Nei Paesi Bassi le persone con raffreddore, tosse, mal di gola o febbre sono invitate a restare a casa; devono evitare il più possibile i contatti sociali finché non si saranno ristabilite.
Per il personale degli ospedali olandesi e per altri “processi vitali” si applica una soglia più alta: devono restare a casa per malattia solo se sono davvero malati. Alle aziende è stato chiesto di far lavorare i propri dipendenti da casa il più possibile. Università e scuole superiori sono chiuse, ma si chiede alle scuole elementari e secondarie di rimanere aperte.
Inoltre in tutti i Paesi Bassi sono stati annullati gli eventi con più di 100 persone. Anche musei, teatri e club sportivi sono invitati a chiudere le porte nelle prossime settimane. I ristoranti con più di 100 posti a sedere devono adottare misure adeguate per evitare contagi. Le nuove misure saranno valide almeno fino al 1° aprile.

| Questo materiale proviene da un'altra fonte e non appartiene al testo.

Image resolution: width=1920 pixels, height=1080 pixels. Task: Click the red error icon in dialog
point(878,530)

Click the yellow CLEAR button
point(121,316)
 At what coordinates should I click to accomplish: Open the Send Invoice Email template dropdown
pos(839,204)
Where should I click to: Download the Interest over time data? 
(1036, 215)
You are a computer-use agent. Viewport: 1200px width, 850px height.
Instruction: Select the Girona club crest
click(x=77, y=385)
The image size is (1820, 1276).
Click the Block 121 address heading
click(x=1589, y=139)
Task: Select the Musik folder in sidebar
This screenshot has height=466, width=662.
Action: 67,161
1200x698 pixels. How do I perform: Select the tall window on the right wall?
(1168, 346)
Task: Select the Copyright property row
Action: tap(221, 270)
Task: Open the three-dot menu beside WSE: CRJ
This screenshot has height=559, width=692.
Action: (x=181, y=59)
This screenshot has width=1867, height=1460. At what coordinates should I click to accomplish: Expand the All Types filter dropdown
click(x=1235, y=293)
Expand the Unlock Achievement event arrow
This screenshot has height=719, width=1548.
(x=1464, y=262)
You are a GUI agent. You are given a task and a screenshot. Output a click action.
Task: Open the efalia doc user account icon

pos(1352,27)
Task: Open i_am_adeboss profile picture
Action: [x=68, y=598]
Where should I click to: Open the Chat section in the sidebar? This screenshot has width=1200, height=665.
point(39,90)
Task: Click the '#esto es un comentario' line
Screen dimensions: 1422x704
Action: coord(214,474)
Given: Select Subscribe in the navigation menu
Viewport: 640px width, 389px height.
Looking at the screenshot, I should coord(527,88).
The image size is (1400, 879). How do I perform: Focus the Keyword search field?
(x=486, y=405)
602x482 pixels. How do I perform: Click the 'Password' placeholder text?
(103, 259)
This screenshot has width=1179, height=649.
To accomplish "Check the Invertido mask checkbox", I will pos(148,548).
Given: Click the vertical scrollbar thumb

Molti altri Paesi europei stanno adottando misure severe per contrastare la diffusione del coronavirus. In molti Paesi tutte le scuole sono chiuse per le prossime due o tre settimane; in altri Paesi europei sono in vigore limitazioni sui trasporti pubblici.
La Francia, dove più di 2000 persone sono contagiate, ha chiuso le scuole nella regione gravemente colpita della Bretagna e nel dipartimento dell’Oise, a nord di Parigi. A livello nazionale non sono consentiti raduni con più di mille persone. Il governo consiglia inoltre di non visitare gli anziani e sconsiglia di stringere la mano o di fare il tradizionale bacio doppio francese sulla guancia.
La Germania ha registrato giovedì quasi 2000 casi. Il governo raccomanda di annullare gli incontri con più di cinquecento persone. Sono stati cancellati grandi eventi come la fiera industriale Hannover Messe o la fiera del libro di Lipsia. Teatri e sale da concerto di Berlino sono chiusi. La cancelliera Angela Merkel ha dichiarato mercoledì di aspettarsi che il 60-70% della popolazione contrarrà il coronavirus.
In Belgio si raccomanda di lavorare da casa il più possibile e si sconsigliano eventi con più di mille persone. Sono vietati grandi raduni al chiuso. Nel Paese, dove più di trecento persone sono contagiate, si consiglia inoltre di evitare i trasporti pubblici negli orari di punta e di non stringere più la mano.
Anche in Scandinavia, dove i contagi totali superano 1500, sono state adottate misure severe. In Danimarca le scuole sono chiuse e la popolazione è invitata a restare a casa il più possibile, la Norvegia ha chiuso le frontiere ai Paesi gravemente colpiti e la Svezia avverte che prenderà provvedimenti ancora più duri. La Danimarca sconsiglia raduni con più di cento persone, mentre Norvegia e Svezia fissano quel limite a cinquecento.
In Italia, il Paese europeo più colpito, la vita pubblica si è quasi totalmente fermata. Giovedì il Paese ha annunciato la chiusura di tutti i negozi ad eccezione di supermercati e farmacie. Scuole, ristoranti, musei e altri luoghi pubblici erano già stati chiusi. Anche le competizioni sportive sono state sospese. Le misure resteranno in vigore almeno fino al 3 aprile.